Required tasks
a. In the news article on Michael Adams's visit, about how many of the 330,000 businesses opened since 2020 are homegrown?
b. Copy out the part of the news article on Michael Adams's visit starting with "Adams said that in" and going on through "Kentucky owned businesses.".
c. Pick up the news article on Michael Adams's visit after its last sentence and keep writing.

(Text passage Opens)

Kentucky Secretary of State Michael Adams visited the Big Sandy Area Development District in Prestonsburg on Tuesday, Aug. 22 to discuss changes to elections in Kentucky and to give an update on businesses.
Adams said that in terms of policy he had two main responsibilities, business filings and elections.
“Once Covid hit we saw a surge in business registrations,” said Adams.
Adams said they saw a surge of 20 percent in businesses the first year, 2020, and that most were Kentucky owned businesses.
“I will confess to you, I believed this was a flash in the pan and that these businesses would start and then they would fail, or people would get their old jobs back and go back to their old jobs and close down their businesses,” said Adams. “I was totally wrong.”
Adams said most of those businesses have sustained over three years. He said of the 330,000 businesses opened since 2020, about 270,000 are homegrown businesses and 60,000 are what is considered foreign business. Adams said foreign business just means the company is not a Kentucky-based company.
Adams said that tax cuts are bringing in businesses but the majority of businesses in the state are Kentuckians creating jobs for Kentuckians.
On the election front, Adams said Kentucky had been given a D rating in as recent as the last five years in independent surveys.
“They graded our election process,” said Adams. “They graded the length of lines we had to vote. They graded how secure the elections were, how accessible the elections were.”
In 2019 Kentuckians had only one day they could vote in 12 hours and it was difficult to vote by absentee ballot.
“Back in 2020 Kentucky had the best experience of any of the 50 states in our elections during Covid in terms of how accessible we made things, but also how secure we made things,” said Adams. “That was because of our great county clerks, our legislators and the governor being in the same handbook.”

(Text passage Closes)
(Information given Opens)

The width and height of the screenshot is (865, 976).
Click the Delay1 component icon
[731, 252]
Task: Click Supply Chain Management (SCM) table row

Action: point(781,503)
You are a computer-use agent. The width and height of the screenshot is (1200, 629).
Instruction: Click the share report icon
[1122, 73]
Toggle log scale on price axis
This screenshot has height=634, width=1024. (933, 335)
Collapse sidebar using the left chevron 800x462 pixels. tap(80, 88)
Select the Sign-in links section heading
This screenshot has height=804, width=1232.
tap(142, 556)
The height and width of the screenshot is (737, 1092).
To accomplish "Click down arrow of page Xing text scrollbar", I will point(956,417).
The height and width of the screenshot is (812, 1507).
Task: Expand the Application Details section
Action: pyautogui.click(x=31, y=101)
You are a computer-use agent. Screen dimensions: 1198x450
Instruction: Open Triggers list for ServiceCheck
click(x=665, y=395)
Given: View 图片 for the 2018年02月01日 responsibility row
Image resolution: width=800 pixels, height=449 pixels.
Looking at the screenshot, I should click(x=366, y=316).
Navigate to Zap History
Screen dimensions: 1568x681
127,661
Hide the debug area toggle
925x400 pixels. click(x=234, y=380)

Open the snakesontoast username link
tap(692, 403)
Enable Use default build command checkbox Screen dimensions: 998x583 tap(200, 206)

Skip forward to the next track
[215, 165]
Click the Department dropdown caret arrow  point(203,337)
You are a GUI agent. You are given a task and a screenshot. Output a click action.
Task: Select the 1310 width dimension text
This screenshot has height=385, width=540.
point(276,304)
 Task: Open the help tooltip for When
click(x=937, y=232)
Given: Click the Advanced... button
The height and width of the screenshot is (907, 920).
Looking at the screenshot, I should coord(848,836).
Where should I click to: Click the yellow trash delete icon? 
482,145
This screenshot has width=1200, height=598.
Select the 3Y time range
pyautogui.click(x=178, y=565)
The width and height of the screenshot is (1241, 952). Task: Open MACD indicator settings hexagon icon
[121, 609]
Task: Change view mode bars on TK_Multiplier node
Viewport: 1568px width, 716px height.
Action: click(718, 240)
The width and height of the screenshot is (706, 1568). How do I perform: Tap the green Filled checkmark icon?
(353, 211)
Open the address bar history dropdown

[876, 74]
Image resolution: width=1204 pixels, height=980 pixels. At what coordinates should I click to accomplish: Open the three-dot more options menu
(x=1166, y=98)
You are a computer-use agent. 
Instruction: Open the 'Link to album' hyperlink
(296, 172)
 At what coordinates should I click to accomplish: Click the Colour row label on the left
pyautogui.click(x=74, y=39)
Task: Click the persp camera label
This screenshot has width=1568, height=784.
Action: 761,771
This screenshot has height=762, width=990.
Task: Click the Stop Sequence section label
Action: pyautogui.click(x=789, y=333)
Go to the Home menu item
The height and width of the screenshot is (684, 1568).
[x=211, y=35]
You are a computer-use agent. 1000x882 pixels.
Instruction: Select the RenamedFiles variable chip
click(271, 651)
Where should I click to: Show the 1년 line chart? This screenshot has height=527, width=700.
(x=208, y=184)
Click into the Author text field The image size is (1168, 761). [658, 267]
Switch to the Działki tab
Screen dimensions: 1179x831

(Information given Closes)

Set of answers
a. About 270,000.

b.
Adams said that in terms of policy he had two main responsibilities, business filings and elections.
“Once Covid hit we saw a surge in business registrations,” said Adams.
Adams said they saw a surge of 20 percent in businesses the first year, 2020, and that most were Kentucky owned businesses.

c.
Adams said a lot of the reform made due to COVID was made permanent in 2021.
Adams said legislators passed election reform that will provide more funding for the elections.
“Elections in Kentucky were severely underfunded,” said Adams.
Adams said legislators passed a bill that will require for every voting device in the state to utilize a paper ballot. He said voters don’t trust electronics.
“You can’t hack a piece of paper,” said Adams. “You can’t hack a pencil or a pen.”
Ten years ago, Adams said, the then-Kentucky Secretary of State worked on the Addressing Confidentiality Program. This program was to help keep confidential the identities of domestic violence survivors.
“Unfortunately, Kentucky is number one in domestic violence,” said Adams.
Adams said they felt they could improve on the original program so they wrote and passed the Safe At Home Act.
The Safe At Home Act makes three changes to the original program. It provides for interstate reciprocity, the confidentiality is applied to all state or local agencies’ public records in addition to voter rolls and a repeal of the protection order requirement.
“Now someone who wants to join the program just sends us an application,” said Adams.